* [Instructions]:
A. In the summer reading article, who started SLUH's all-school summer reading program?
B. Carry the summer reading article forward from its last sentence.

After taking a hiatus last summer, the all-school summer reading program will return this summer with major changes. Over the next few months, St. Louis U. High students will be reading The Other Side: Stories of Central American Teen Refugees Who Dream of Crossing the Border by award winning author Juan Pablo Villalobos. The book was picked not by one of SLUH’s academic departments, as has been the tradition, but by a newly-formed committee aimed at choosing an engaging and pertinent book each year.
In the book, Villalobos combines the unique stories of 11 different migrants and their stories of courage, sacrafrice, and survival. The non-fiction stories serve as a way for readers to capture a glimpse of the U.S.-Central American refugee crisis.
All-school summer reading was started by English teacher Bill George as a way to keep SLUH students intellectually engagedduring the summer. Each year, one of the school’s departments would choose a book for the whole student body to read. The book was meant to be both engaging for the rising seniors and easy enough for the incoming freshmen to read. After reading the book, students would then take a quiz over it on the first day of school.

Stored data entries
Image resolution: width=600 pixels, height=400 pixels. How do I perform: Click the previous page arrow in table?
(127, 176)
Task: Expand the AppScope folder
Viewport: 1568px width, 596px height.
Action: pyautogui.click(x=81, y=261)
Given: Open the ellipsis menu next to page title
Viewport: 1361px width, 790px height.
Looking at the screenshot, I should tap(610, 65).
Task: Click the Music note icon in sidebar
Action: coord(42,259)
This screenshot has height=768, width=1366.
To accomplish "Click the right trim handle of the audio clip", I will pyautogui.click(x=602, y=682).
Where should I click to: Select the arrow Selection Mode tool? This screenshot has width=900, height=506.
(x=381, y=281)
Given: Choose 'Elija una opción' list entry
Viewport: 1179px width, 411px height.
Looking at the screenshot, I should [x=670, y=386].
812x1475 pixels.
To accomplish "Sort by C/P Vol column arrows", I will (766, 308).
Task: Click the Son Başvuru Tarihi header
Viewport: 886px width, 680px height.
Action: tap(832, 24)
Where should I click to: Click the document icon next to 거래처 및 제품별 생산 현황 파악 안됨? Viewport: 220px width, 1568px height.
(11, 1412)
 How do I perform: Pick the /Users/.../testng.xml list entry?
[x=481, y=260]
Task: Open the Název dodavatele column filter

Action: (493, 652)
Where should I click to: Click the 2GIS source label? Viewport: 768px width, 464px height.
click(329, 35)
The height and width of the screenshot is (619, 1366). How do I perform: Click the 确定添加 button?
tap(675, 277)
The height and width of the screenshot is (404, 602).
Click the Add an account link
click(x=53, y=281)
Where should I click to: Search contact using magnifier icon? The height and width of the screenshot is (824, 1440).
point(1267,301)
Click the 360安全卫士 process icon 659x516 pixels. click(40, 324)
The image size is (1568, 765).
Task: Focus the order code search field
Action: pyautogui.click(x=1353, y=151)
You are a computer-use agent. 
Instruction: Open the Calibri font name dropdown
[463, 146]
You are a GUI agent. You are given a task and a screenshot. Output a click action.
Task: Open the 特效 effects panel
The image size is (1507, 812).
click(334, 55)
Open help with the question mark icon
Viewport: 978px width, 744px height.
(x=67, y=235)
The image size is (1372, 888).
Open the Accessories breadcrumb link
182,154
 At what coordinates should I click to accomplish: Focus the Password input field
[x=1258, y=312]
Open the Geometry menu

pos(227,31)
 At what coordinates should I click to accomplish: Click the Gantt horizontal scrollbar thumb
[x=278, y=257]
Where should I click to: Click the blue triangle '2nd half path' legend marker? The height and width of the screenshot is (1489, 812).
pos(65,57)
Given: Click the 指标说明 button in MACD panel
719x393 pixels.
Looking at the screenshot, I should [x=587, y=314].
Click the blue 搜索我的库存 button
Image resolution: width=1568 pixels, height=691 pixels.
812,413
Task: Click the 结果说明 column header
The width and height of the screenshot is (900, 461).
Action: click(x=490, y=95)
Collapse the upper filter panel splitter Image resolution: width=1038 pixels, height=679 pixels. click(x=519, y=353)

* [Task responses]:
A. English teacher Bill George started it.

B.
Last spring, Principal Ian Gibbons, S.J. announced that there would be no summer reading for the summer of 2019 due to the lack of excitement around the program.
With permission from Gibbons, librarian Lynne Casey decided to bring back the all-school summer reading this year. After reevaluating the program Gibbons, Casey believed that there needed to be a coalition of faculty members that would choose the book that connected with the school’s theme for that year.
“I wanted SLUH to be more deliberate about choosing the book; rather than tying it to the work of one department, SLUH should take a more thematic approach,” said Casey. “So, I suggested that we bring in a committee of people representing each department, people who cared and were interested in it, and that we tie the book in with the school's annual theme. Reading the book would be a way into the theme of the year, and that we create programming around the book.
Casey was modeling it after summer reading programs in other cities, who created a city-wide book for the city to read and bring in speakers and create discussion groups during the year.
“Chicago does this program called ‘One City, One Book’, where they have programming throughout the year, like speakers, films, and discussion groups, and lots of other cities have done this too,” said Casey.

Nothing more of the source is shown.